Markt-Timing und Rückspiegel
Die beiden wichtigsten emotionalen Fallstricke, die sich besonders negativ auf den langfristigen Anlageerfolg auswirken können, sind der Wunsch, den exakt richtigen Zeitpunkt für den Ein- und Ausstieg zu treffen („Markt-Timing“), sowie die Orientierung an Vergangenheitsrenditen und Ranglisten („Rückspiegel-Investments“). Bei „Rückspiegel-Investments“ tun wir heute das, was wir vor ein oder zwei Jahren hätten tun sollen, statt das zu tun, was wir uns in ein oder zwei Jahren wünschen werden, heute getan zu haben. Wenig tröstlich ist dabei, dass nicht nur Privatanleger, sondern auch Profis vor der Aufgabe stehen, bei der Anlageentscheidung ihre Emotionen im Zaum zu halten.
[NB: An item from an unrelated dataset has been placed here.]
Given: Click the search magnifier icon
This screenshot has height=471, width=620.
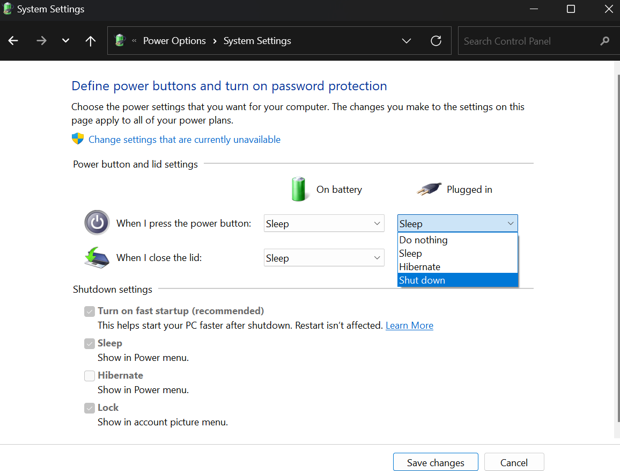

Strategie konsequent verfolgen
Um zu verhindern, dass Emotionen den Anlageerfolg beeinträchtigen, ist es zunächst wichtig, eine langfristige Perspektive zu haben und die einmal festgelegte Strategie auch in schwierigen Marktphasen konsequent zu verfolgen. Dabei sind eine möglichst breite Streuung über verschiedene Anlageklassen (Portfoliokonstruktion) und ein disziplinierter, antizyklischer Investmentansatz (Risikomanagement) die beiden wesentlichen Erfolgsfaktoren. Niemand weiß, wie sich die Finanzmärkte kurz- und mittelfristig entwickeln werden. Trotzdem ist es hilfreich, gedanklich bereits auf größere Turbulenzen an den Märkten vorbereitet zu sein (Stress-Szenario). Fester Bestandteil einer langfristigen Strategie sollte deshalb ein bereits vorgefasster Plan sein, bei abrupten Kursverlusten von zum Beispiel 30 Prozent an den Aktienmärkten, antizyklisch den chancenorientierten Teil der Anlagen schrittweise zu erhöhen und den defensiven entsprechend zu verringern (Aktives Rebalancing).
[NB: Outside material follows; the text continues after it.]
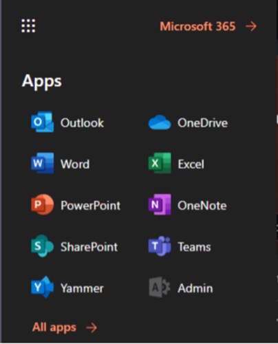The height and width of the screenshot is (344, 278).
Task: Click the PowerPoint orange P icon
Action: (43, 204)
Außerdem sollte klar sein, dass jede disziplinierte Anlagestrategie im Laufe eines vollständigen Börsenzyklus (von Hoch zu Hoch beziehungsweise Tief zu Tief) temporär auch schwierige Phasen durchläuft, in denen sie schlechter als der Marktdurchschnitt abschneidet. Aktuell sind zum Beispiel marktneutrale Strategien (Absolute Return Fonds) betroffen, die aufgrund ihrer Absicherung teilweise deutlich hinter der Entwicklung der Aktien- und Anleihemärkte zurückbleiben. Auch wenn Bauchgefühl und Emotionen uns etwas anderes nahe legen, ist das Verhältnis von Chance zu Risiko nach acht Jahren steigender Kurse an den Finanzmärkten momentan eher ungünstig. Deshalb wäre es ein großer Fehler, die Absicherungsstrategie wegen ihrer temporären Unterperformance jetzt zu verwerfen und stattdessen auf riskantere Anlagen zu setzen, die in den letzten Jahren hauptsächlich wegen der massiven Eingriffe der Notenbanken gute Ergebnisse erzielt haben.